YOUR GOAL
Reproduce the records below exactly, with nothing altered.

[Stored data]
[Start of Attachment]
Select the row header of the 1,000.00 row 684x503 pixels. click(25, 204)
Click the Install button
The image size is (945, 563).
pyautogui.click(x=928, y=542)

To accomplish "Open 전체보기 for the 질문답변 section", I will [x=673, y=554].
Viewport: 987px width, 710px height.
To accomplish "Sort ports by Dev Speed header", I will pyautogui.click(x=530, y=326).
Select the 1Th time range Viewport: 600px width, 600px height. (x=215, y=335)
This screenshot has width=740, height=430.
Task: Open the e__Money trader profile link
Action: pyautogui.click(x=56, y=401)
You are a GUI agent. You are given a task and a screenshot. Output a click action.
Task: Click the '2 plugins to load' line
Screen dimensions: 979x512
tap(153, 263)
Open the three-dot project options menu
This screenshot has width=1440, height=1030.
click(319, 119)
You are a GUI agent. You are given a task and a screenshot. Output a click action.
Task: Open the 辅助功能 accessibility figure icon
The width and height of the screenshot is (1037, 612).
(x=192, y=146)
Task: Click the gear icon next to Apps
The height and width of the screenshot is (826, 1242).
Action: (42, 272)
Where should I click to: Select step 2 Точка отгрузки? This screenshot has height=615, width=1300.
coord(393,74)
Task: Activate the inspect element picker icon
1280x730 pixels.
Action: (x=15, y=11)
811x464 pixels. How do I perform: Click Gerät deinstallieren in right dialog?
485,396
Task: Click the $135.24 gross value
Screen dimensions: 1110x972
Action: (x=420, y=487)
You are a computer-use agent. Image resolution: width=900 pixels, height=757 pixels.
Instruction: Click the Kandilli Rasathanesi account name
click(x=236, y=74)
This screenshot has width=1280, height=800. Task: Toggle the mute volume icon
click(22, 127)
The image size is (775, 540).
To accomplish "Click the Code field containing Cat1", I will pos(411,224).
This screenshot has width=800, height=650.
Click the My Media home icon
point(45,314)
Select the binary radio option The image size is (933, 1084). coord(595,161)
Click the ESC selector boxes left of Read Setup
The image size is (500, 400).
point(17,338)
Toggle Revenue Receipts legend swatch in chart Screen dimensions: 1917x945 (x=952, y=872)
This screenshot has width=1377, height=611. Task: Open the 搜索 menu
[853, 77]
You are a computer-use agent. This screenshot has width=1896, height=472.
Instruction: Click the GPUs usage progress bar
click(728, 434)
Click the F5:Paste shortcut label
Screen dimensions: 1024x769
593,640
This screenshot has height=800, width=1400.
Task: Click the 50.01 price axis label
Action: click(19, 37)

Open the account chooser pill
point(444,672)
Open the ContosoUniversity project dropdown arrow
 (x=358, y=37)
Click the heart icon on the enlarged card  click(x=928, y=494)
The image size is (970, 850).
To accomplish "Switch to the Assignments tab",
[End of Attachment]
RESULT OF THE TASK
Select the row header of the 1,000.00 row 684x503 pixels. click(25, 204)
Click the Install button
The image size is (945, 563).
pyautogui.click(x=928, y=542)

To accomplish "Open 전체보기 for the 질문답변 section", I will [x=673, y=554].
Viewport: 987px width, 710px height.
To accomplish "Sort ports by Dev Speed header", I will pyautogui.click(x=530, y=326).
Select the 1Th time range Viewport: 600px width, 600px height. (x=215, y=335)
This screenshot has width=740, height=430.
Task: Open the e__Money trader profile link
Action: pyautogui.click(x=56, y=401)
You are a GUI agent. You are given a task and a screenshot. Output a click action.
Task: Click the '2 plugins to load' line
Screen dimensions: 979x512
tap(153, 263)
Open the three-dot project options menu
This screenshot has width=1440, height=1030.
click(319, 119)
You are a GUI agent. You are given a task and a screenshot. Output a click action.
Task: Open the 辅助功能 accessibility figure icon
The width and height of the screenshot is (1037, 612).
(x=192, y=146)
Task: Click the gear icon next to Apps
The height and width of the screenshot is (826, 1242).
Action: (42, 272)
Where should I click to: Select step 2 Точка отгрузки? This screenshot has height=615, width=1300.
coord(393,74)
Task: Activate the inspect element picker icon
1280x730 pixels.
Action: (x=15, y=11)
811x464 pixels. How do I perform: Click Gerät deinstallieren in right dialog?
485,396
Task: Click the $135.24 gross value
Screen dimensions: 1110x972
Action: (x=420, y=487)
You are a computer-use agent. Image resolution: width=900 pixels, height=757 pixels.
Instruction: Click the Kandilli Rasathanesi account name
click(x=236, y=74)
This screenshot has width=1280, height=800. Task: Toggle the mute volume icon
click(22, 127)
The image size is (775, 540).
To accomplish "Click the Code field containing Cat1", I will pos(411,224).
This screenshot has width=800, height=650.
Click the My Media home icon
point(45,314)
Select the binary radio option The image size is (933, 1084). coord(595,161)
Click the ESC selector boxes left of Read Setup
The image size is (500, 400).
point(17,338)
Toggle Revenue Receipts legend swatch in chart Screen dimensions: 1917x945 (x=952, y=872)
This screenshot has width=1377, height=611. Task: Open the 搜索 menu
[853, 77]
You are a computer-use agent. This screenshot has width=1896, height=472.
Instruction: Click the GPUs usage progress bar
click(728, 434)
Click the F5:Paste shortcut label
Screen dimensions: 1024x769
593,640
This screenshot has height=800, width=1400.
Task: Click the 50.01 price axis label
Action: click(19, 37)

Open the account chooser pill
point(444,672)
Open the ContosoUniversity project dropdown arrow
 (x=358, y=37)
Click the heart icon on the enlarged card  click(x=928, y=494)
The image size is (970, 850).
To accomplish "Switch to the Assignments tab",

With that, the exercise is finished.